Arkas Deniz Ticaret Filosu Başkan Yardımcısı Ali İbrahim Kontaytekin, Dokuz Eylül Üniversitesi ile personelin eğitimi konusunda ortak bir çalışma içerisinde olduklarını belirterek, “Önce kaptan, zabit, güverte personellerinin eğitimi konusunda faaliyetlere başladık. Sonra kaza oranımız giderek düşmeye başladı. Simülasyon modeliyle kaptanlara ve zabitlere melek kazandırıcı eğitimler verdik. Sigorta primlerimiz 10 sene öncesine kıyasla yarı yarıya düştü. Bu eğitimlerin sonunda armatör kazandı” diye konuştu.

“Geleceğin armatör adayları kendisini eğitmiyor”
Er Denizcilik Yönetim Kurulu Başkanı Cihan Ergenç, yakın zamanda denizcilik sektöründe dümene geçecek armatörlerin kendisini yeterince eğitmediğine dikkat çekerek, “Genç armatör adayları eğitim süreçlerine katılmıyor, diğer teknik bilgileri almadan üst seviyelerde yönetici adayı oluyorlar. Bu konuda Türk armatörleri olarak hatayı bizler yapıyoruz. Kendimizi ve gelecek armatör adaylarını çok iyi yetiştirmemiz lazım. Bu tecrübeye sahip olduktan sonra seviyemizi yükseltebiliriz. Aksi halde yeterince tecrübe sahibi olmadan, bilgi ve eğitim olmadan bu iş yürümez. Karaya otururuz, çok büyük zararlar görürüz” şeklinde konuştu.
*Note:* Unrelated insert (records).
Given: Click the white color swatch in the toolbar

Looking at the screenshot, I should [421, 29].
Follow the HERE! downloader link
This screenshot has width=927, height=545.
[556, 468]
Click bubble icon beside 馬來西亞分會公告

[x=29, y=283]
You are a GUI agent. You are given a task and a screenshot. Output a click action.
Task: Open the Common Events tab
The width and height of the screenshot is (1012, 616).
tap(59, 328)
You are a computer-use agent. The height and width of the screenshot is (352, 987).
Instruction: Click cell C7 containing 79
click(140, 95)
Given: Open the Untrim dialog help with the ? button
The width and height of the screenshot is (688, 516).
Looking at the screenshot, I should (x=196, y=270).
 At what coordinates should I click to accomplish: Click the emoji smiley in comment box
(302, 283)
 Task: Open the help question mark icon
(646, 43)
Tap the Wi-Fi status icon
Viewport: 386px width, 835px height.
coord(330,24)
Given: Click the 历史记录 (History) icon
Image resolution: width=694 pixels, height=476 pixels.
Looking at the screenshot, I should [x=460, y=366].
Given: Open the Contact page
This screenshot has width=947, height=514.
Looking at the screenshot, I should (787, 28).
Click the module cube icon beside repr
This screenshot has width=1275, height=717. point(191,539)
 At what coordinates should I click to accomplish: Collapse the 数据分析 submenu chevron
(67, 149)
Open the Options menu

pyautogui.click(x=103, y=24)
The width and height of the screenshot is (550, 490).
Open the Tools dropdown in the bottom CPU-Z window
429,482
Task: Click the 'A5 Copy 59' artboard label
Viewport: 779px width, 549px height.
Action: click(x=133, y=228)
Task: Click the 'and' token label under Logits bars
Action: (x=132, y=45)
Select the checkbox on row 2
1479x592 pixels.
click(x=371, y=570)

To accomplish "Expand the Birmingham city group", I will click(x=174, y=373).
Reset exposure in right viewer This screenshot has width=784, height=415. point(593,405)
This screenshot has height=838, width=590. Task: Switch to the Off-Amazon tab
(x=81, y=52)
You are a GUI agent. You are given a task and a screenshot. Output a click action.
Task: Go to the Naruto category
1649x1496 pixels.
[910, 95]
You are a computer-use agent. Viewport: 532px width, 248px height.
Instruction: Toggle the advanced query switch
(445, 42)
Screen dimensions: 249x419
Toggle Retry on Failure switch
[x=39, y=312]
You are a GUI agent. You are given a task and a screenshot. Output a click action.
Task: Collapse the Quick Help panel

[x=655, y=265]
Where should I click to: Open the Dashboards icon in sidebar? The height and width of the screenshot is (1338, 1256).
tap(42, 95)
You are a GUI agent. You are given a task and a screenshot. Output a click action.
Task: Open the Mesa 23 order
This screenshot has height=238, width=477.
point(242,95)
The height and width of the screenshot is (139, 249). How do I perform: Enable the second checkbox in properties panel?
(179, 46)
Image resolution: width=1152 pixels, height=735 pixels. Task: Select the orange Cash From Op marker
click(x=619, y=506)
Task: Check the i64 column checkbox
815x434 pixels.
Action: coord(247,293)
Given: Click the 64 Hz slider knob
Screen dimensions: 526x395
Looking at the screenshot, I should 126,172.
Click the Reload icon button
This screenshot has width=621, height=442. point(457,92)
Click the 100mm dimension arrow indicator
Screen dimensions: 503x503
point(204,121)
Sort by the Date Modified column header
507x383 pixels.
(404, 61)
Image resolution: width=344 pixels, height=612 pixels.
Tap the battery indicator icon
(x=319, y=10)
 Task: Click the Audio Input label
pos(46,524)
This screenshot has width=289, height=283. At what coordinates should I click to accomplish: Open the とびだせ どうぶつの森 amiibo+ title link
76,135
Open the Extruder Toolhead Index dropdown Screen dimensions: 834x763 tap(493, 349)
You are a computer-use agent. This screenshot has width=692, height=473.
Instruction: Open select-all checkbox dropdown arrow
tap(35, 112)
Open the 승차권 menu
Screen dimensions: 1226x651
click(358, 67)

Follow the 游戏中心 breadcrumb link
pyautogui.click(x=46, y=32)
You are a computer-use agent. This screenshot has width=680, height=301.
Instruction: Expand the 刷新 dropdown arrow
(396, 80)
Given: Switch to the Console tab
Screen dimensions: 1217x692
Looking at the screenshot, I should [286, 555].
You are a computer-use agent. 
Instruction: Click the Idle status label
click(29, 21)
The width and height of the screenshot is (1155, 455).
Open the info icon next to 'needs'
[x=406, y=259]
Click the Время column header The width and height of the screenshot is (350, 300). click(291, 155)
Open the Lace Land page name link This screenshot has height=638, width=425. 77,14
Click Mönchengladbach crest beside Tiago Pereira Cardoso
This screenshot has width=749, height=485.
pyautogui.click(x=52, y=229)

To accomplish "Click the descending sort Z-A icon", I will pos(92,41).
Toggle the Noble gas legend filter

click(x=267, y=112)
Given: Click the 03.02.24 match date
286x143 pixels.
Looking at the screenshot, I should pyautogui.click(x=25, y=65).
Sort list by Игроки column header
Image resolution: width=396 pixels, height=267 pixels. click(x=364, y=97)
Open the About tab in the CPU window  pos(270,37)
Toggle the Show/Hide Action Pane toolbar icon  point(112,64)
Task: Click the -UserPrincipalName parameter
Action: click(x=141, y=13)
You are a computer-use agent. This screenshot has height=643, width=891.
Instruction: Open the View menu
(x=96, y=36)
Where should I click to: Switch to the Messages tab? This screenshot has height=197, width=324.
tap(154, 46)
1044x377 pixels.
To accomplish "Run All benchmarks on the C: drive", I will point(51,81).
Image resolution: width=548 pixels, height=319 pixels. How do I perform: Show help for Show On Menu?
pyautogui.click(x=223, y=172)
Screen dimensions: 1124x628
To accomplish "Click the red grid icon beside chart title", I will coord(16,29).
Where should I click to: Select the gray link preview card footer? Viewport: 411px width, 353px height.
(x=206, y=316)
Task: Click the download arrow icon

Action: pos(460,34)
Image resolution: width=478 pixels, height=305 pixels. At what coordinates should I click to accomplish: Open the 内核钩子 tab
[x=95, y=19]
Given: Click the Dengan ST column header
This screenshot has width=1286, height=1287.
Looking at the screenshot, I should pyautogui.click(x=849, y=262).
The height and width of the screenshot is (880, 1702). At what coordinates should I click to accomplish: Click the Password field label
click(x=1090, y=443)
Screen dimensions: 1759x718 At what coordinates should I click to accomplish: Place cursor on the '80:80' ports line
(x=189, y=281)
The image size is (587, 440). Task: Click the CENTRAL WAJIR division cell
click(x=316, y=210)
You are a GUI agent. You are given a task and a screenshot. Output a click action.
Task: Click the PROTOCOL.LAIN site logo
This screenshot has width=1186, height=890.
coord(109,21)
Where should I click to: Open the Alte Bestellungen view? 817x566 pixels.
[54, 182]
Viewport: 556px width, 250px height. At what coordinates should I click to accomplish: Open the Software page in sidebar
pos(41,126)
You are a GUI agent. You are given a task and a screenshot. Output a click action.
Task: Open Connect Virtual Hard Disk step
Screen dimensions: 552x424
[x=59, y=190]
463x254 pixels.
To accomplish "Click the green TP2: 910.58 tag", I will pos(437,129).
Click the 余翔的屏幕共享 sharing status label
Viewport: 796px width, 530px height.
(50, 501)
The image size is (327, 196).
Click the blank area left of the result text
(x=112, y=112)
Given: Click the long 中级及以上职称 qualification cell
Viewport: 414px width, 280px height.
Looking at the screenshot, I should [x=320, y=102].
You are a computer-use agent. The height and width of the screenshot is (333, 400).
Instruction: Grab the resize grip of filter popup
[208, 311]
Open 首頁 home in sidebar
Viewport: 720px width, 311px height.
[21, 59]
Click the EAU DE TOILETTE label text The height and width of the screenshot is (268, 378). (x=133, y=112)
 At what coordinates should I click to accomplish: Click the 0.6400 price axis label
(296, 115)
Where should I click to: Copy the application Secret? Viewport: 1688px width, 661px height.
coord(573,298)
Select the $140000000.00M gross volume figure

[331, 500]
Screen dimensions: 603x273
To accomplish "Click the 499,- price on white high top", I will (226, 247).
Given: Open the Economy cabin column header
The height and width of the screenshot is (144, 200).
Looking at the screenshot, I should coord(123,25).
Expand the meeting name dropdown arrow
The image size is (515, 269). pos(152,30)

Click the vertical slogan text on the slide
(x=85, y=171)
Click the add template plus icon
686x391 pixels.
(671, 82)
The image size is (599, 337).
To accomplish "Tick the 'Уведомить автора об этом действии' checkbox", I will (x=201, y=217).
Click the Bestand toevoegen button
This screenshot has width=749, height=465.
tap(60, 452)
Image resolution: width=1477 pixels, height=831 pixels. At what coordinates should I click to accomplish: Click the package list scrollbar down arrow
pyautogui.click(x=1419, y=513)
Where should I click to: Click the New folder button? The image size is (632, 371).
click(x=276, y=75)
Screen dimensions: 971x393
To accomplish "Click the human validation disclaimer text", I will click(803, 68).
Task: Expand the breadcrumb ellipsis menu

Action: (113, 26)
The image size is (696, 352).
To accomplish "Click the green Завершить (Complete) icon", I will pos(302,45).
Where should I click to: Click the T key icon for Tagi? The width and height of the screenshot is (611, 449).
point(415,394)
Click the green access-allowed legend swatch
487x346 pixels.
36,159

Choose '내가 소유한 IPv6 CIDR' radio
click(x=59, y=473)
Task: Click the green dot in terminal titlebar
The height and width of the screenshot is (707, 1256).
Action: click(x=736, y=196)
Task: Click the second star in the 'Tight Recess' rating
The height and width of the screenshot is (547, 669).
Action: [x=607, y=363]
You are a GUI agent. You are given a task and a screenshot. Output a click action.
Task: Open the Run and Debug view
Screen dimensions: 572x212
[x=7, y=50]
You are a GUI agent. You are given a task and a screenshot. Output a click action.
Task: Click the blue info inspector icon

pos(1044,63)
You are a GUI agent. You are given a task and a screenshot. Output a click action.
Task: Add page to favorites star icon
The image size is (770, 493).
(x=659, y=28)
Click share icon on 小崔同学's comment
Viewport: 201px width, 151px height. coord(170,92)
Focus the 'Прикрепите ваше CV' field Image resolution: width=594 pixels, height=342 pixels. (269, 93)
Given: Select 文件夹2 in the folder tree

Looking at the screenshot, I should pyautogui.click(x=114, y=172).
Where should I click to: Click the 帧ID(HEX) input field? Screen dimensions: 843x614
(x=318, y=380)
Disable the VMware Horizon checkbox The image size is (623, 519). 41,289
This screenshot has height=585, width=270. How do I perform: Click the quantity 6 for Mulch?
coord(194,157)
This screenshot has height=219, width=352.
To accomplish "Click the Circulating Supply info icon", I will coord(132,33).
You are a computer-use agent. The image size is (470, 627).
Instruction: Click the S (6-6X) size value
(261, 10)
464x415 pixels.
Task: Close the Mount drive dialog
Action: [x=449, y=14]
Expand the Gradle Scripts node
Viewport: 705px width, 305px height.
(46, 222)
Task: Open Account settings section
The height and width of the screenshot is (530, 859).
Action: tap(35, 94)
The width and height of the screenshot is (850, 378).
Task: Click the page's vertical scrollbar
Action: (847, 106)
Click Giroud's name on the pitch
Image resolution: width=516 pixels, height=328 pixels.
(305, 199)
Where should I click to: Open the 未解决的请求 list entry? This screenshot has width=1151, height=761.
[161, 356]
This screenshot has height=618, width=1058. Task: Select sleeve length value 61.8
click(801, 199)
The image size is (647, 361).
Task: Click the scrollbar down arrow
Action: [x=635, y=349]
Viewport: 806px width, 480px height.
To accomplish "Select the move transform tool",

“Birçok şirketin etik değeri yok”
Bazı şirketlerin ‘kervan yolda düzülür’ mantığıyla kurulduğuna dikkat çeken İnce Denizcilik DPA ve Teknik Müdürü Yaşar Canca, “Bu tarz şirketler, başına herhangi bir şey geldikten sonra önlem alan şirketlerdir. Bu durum bizim birçok şirketimizde var ve sektörümüzün de önde gelen sorunları arasında yer alıyor. Türkiye’de hep kişiler üzerinden, liderler üzerinden sistemler kurmaya çalıştık, en büyük sıkıntımız da bu yüzden oldu. O yüzden kişi liderinden çok sistemin liderliği ön planda olmalı. Özellikle aile şirketlerinde her biriminin başında aile bireylerinin yer alması bizi ciddi bir sıkıntıya sokar. Aile bireyi suç işlemez, işlese de hoş görülür. Peki suçlu kim? Bunu rapor etmeye kalksanız siz suçlu duruma düşersiniz. Bu tarz şirketlerin kendi içerisinde çıkmazları var. Bunu göremezseniz 5 yıl içerisinde bu tarz şirketler Türk denizcilik sektöründe teknolojiye yenik düşecekler. Zaten dünyada orta dereceli lokal sermayelerin yok edilmesi sürecine giriyoruz, çok dikkatli olmalıyız,” diye konuştu.